§ **Your goal**
From the entries below, gather every line containing the string "computer".

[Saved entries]
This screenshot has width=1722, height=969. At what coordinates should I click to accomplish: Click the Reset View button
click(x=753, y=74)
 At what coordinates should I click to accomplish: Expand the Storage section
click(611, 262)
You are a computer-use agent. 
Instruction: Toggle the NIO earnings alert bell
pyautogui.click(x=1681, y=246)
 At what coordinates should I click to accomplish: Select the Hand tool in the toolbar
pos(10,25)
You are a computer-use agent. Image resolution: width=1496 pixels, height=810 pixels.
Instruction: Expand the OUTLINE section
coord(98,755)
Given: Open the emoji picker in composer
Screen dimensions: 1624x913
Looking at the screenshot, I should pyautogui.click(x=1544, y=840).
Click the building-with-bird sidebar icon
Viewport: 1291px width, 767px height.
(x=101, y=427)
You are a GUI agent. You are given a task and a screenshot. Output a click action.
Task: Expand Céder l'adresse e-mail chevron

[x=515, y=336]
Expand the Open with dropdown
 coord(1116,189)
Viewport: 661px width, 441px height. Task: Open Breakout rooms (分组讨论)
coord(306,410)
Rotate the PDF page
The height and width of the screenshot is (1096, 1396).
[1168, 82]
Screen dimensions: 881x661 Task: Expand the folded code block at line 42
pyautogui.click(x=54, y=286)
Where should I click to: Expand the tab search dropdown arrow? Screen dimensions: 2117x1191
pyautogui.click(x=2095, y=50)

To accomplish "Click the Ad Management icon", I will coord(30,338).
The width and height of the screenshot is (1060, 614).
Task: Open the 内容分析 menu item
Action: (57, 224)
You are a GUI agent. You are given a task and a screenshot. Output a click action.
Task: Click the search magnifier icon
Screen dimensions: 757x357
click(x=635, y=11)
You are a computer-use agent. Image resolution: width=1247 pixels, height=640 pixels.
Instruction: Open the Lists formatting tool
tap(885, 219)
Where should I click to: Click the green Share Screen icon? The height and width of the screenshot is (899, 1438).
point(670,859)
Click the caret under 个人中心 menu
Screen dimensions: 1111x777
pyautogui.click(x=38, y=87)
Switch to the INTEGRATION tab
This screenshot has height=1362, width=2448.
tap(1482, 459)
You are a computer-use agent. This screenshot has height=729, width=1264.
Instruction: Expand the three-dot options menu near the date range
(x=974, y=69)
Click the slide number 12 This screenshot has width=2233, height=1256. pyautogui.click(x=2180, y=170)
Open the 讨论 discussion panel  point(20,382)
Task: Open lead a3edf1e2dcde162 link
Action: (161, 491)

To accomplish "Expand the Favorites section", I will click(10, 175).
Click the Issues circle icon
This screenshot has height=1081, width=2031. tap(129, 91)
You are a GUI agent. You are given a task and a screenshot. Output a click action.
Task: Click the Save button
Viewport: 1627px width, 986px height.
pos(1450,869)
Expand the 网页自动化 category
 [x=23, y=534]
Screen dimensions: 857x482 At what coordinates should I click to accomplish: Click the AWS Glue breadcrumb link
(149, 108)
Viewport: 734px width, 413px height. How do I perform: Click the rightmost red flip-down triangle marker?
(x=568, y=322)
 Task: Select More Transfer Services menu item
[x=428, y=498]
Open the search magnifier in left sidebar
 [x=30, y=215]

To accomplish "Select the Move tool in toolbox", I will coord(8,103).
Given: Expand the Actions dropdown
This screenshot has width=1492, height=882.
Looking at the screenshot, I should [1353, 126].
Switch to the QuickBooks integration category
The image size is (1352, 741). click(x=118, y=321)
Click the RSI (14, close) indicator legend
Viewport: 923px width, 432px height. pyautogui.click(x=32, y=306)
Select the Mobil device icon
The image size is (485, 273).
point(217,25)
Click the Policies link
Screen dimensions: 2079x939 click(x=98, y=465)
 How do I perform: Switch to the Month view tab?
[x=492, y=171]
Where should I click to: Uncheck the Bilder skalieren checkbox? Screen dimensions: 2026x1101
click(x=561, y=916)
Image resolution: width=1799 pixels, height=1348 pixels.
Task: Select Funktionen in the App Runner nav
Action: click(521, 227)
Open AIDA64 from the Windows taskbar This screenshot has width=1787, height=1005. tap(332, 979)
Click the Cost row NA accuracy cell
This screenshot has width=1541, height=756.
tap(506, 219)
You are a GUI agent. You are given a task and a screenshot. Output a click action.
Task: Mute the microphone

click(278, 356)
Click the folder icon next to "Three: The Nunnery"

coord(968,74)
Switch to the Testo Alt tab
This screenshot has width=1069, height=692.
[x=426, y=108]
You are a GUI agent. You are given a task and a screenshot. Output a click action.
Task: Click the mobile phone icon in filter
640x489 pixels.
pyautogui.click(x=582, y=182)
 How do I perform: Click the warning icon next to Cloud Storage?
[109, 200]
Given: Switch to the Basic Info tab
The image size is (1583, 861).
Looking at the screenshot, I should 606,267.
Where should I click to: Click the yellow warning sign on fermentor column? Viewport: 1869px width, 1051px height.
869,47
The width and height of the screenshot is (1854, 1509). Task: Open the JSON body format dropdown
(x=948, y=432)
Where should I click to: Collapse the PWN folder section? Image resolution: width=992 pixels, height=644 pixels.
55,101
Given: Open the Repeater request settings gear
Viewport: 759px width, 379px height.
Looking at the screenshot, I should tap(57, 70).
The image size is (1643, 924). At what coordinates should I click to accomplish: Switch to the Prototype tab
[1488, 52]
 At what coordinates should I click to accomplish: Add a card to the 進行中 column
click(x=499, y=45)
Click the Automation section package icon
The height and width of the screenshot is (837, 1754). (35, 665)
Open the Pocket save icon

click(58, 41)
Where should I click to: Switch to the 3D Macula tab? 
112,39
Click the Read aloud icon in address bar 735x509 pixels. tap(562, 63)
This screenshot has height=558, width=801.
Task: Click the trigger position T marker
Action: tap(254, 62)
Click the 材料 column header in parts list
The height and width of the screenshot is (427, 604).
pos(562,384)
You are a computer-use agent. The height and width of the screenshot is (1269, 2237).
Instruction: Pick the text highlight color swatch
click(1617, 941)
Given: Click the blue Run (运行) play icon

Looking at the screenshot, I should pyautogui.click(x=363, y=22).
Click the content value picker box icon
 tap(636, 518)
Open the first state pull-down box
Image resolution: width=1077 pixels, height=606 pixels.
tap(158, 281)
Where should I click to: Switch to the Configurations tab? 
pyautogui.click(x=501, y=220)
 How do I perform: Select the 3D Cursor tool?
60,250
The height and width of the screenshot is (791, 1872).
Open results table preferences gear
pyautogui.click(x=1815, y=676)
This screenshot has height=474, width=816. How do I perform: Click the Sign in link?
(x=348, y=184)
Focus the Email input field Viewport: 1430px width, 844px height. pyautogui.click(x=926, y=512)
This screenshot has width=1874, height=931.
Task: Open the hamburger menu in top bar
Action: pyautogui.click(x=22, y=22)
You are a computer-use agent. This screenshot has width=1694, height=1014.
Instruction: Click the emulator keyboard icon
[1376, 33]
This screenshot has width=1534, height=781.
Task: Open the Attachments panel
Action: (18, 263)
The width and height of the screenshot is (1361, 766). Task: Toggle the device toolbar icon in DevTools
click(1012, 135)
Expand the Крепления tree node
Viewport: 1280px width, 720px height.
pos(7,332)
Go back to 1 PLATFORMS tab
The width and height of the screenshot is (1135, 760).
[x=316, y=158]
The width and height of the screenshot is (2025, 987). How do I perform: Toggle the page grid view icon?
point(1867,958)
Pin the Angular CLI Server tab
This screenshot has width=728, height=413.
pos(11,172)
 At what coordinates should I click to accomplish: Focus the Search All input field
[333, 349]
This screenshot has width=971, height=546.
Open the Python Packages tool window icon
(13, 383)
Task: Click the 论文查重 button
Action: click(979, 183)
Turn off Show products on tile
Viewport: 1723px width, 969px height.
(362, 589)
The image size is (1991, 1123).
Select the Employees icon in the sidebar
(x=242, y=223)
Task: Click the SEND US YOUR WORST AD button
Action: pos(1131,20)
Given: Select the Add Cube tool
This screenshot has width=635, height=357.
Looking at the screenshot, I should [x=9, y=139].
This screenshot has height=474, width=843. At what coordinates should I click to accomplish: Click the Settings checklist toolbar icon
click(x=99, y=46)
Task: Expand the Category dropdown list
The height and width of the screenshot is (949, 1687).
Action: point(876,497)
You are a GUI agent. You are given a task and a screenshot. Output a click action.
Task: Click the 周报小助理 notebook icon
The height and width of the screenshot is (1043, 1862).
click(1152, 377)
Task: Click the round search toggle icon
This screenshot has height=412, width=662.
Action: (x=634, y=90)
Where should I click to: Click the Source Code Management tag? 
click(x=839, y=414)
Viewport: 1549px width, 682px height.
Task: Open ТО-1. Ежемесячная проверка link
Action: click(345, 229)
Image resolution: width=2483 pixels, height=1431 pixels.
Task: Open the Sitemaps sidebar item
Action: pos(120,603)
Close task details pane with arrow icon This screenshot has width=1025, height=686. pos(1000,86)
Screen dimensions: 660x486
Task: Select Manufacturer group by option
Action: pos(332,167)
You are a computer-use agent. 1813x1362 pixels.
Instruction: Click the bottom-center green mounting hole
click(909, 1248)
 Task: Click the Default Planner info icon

§ **Expected answer**
You are a computer-use agent. 
You are a computer-use agent. Image resolution: width=1496 pixels, height=810 pixels.
You are a computer-use agent. Image resolution: width=1247 pixels, height=640 pixels.
You are a computer-use agent. This screenshot has height=729, width=1264.
You are a computer-use agent. The height and width of the screenshot is (1269, 2237).
You are a computer-use agent. This screenshot has width=1694, height=1014.
You are a computer-use agent. 1813x1362 pixels.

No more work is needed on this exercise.